Serapan: Hukum Bahasa atau Praktik Sosial?

Dodi Ambardi* (Majalah Tempo, 19 Des 2016)

Kita akrab dengan sejumlah kata benda seperti normativitas, figuritas, dan historisitas. Kita pun akrab dengan kelompok kata sifat solutif, konsolidatif, dan kolutif.

Kata ini banyak digunakan dalam berbagai pernyataan, judul berita, tajuk buku, atau kepala karangan ilmiah, dan kadang dalam percakapan sehari-hari. Sekadar misal, sebuah media berita daring (dalam jaringan) menuliskan judul berita Jokowi Menang Karena Figuritas; atau sebuah buku ilmiah memakai tajuk Studi Agama: Normativitas atau Historisitas; dan sebuah makalah memampang judul Historisitas dalam Filsafat Confucius.

Contoh lain dari media daring yang berkaitan dengan kata sifat serapan, … Putusan MK Dinilai Tidak Solutif, Kita Potong Sistem Lama yang Kolutif, dan Indeks Saham Bergerak Konsolidatif Hari Ini….
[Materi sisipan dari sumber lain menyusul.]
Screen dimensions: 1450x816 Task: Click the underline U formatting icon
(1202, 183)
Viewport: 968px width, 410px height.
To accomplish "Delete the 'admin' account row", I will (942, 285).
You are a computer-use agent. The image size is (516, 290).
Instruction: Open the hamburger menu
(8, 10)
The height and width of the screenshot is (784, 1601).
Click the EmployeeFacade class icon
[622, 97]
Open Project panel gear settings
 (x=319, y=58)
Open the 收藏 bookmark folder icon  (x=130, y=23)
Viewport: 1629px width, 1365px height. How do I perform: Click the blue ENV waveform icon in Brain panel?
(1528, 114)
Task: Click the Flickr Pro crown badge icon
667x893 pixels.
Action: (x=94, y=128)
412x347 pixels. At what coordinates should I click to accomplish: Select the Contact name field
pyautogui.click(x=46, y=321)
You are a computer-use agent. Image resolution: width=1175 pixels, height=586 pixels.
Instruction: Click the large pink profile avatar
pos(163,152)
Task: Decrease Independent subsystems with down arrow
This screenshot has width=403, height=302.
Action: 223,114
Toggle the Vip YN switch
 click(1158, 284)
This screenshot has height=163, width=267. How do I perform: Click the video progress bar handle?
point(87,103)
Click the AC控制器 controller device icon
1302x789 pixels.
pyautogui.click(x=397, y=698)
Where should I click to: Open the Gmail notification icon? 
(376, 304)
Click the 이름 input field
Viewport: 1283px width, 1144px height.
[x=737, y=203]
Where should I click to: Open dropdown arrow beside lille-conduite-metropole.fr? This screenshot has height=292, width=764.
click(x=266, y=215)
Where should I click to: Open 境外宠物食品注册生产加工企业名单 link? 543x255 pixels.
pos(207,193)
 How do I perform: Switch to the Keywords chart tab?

Di permukaan, tak ada yang aneh dengan dua kelompok kata ini, yang semuanya bersumber dari khazanah kata Inggris. Kita pun tahu, komentator media dan wartawan telah berjuang keras untuk menemukan kata benda itu agar bisa menyampaikan secara jernih pikirannya ke publik. Tapi penelusuran tentang seluk-beluk kata asli dan pembentukan turunannya ternyata menyingkap hal menarik.

Dalam tata bahasa Indonesia, salah satu cara proses pembendaan kata serapan Inggris dilakukan dengan mengganti penggalan terakhir ty dengan tas. Commodity lantas diindonesiakan menjadi komoditas, integrity menjadi integritas, activity menjadi aktivitas, dan seterusnya. Namun, kalau prosesnya kita balik, yakni mencari bentuk asli dalam versi Inggris, kata bentukan yang kini populer seperti figuritas, normativitas, dan positivitas ternyata tak memiliki rujukan aslinya di kamus standar Inggris-Inggris. Oxford Dictionary atau kamus populer Merriam-Webster Dictionary tidak memuat entri figurity, normativity, dan historicity. Dalam versi dalam jaringan, pencarian kata itu akan berakhir pada jawaban “tidak ditemukan”, atau “maaf, mungkin ejaan anda salah”, atau “yang anda maksudkan adalah…”.

Mustahil untuk menemukan entri collutive dan solutive di kamus-kamus tersebut. Untuk yang pertama, sesungguhnya penulisan yang benar dalam versi Inggris adalah collusive. Jadi, turunan yang benar dalam versi Indonesia mestinya kolusif, bukan kolutif. Sedangkan untuk yang kedua memang tidak ada versi aslinya.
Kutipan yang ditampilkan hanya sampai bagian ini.